Revise the records below so that every "computer-use agent" becomes "desktop automation agent", leaving everything else unchanged.

####

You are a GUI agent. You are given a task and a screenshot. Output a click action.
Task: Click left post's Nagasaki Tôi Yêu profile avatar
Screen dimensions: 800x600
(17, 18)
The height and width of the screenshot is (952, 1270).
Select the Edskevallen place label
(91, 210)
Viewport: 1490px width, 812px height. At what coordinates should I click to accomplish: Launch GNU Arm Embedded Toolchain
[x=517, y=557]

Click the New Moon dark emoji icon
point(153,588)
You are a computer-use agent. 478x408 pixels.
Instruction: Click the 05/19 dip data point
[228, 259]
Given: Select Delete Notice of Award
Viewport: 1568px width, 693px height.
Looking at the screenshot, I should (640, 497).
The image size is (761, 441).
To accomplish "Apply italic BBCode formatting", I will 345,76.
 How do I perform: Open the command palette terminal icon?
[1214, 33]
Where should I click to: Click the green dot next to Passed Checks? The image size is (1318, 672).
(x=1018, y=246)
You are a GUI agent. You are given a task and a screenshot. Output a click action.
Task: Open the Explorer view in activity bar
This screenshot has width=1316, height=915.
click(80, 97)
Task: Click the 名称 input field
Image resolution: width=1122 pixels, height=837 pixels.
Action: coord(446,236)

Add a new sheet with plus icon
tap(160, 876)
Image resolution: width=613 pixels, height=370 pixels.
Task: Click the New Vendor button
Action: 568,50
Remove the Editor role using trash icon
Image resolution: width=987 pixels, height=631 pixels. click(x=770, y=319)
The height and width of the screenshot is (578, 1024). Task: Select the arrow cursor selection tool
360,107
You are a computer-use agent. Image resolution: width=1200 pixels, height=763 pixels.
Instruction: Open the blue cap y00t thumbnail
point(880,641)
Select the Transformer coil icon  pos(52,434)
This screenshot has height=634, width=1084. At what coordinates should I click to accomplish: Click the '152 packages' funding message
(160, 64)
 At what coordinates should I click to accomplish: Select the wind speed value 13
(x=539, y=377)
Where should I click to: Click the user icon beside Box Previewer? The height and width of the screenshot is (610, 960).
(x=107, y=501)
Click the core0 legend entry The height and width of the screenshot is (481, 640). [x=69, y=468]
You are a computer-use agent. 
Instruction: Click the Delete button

####

§ SOLUTION TO THE PROBLEM:
You are a GUI agent. You are given a task and a screenshot. Output a click action.
Task: Click left post's Nagasaki Tôi Yêu profile avatar
Screen dimensions: 800x600
(17, 18)
The height and width of the screenshot is (952, 1270).
Select the Edskevallen place label
(91, 210)
Viewport: 1490px width, 812px height. At what coordinates should I click to accomplish: Launch GNU Arm Embedded Toolchain
[x=517, y=557]

Click the New Moon dark emoji icon
point(153,588)
You are a desktop automation agent. 478x408 pixels.
Instruction: Click the 05/19 dip data point
[228, 259]
Given: Select Delete Notice of Award
Viewport: 1568px width, 693px height.
Looking at the screenshot, I should (640, 497).
The image size is (761, 441).
To accomplish "Apply italic BBCode formatting", I will 345,76.
 How do I perform: Open the command palette terminal icon?
[1214, 33]
Where should I click to: Click the green dot next to Passed Checks? The image size is (1318, 672).
(x=1018, y=246)
You are a GUI agent. You are given a task and a screenshot. Output a click action.
Task: Open the Explorer view in activity bar
This screenshot has width=1316, height=915.
click(80, 97)
Task: Click the 名称 input field
Image resolution: width=1122 pixels, height=837 pixels.
Action: coord(446,236)

Add a new sheet with plus icon
tap(160, 876)
Image resolution: width=613 pixels, height=370 pixels.
Task: Click the New Vendor button
Action: 568,50
Remove the Editor role using trash icon
Image resolution: width=987 pixels, height=631 pixels. click(x=770, y=319)
The height and width of the screenshot is (578, 1024). Task: Select the arrow cursor selection tool
360,107
You are a desktop automation agent. Image resolution: width=1200 pixels, height=763 pixels.
Instruction: Open the blue cap y00t thumbnail
point(880,641)
Select the Transformer coil icon  pos(52,434)
This screenshot has height=634, width=1084. At what coordinates should I click to accomplish: Click the '152 packages' funding message
(160, 64)
 At what coordinates should I click to accomplish: Select the wind speed value 13
(x=539, y=377)
Where should I click to: Click the user icon beside Box Previewer? The height and width of the screenshot is (610, 960).
(x=107, y=501)
Click the core0 legend entry The height and width of the screenshot is (481, 640). [x=69, y=468]
You are a desktop automation agent. 
Instruction: Click the Delete button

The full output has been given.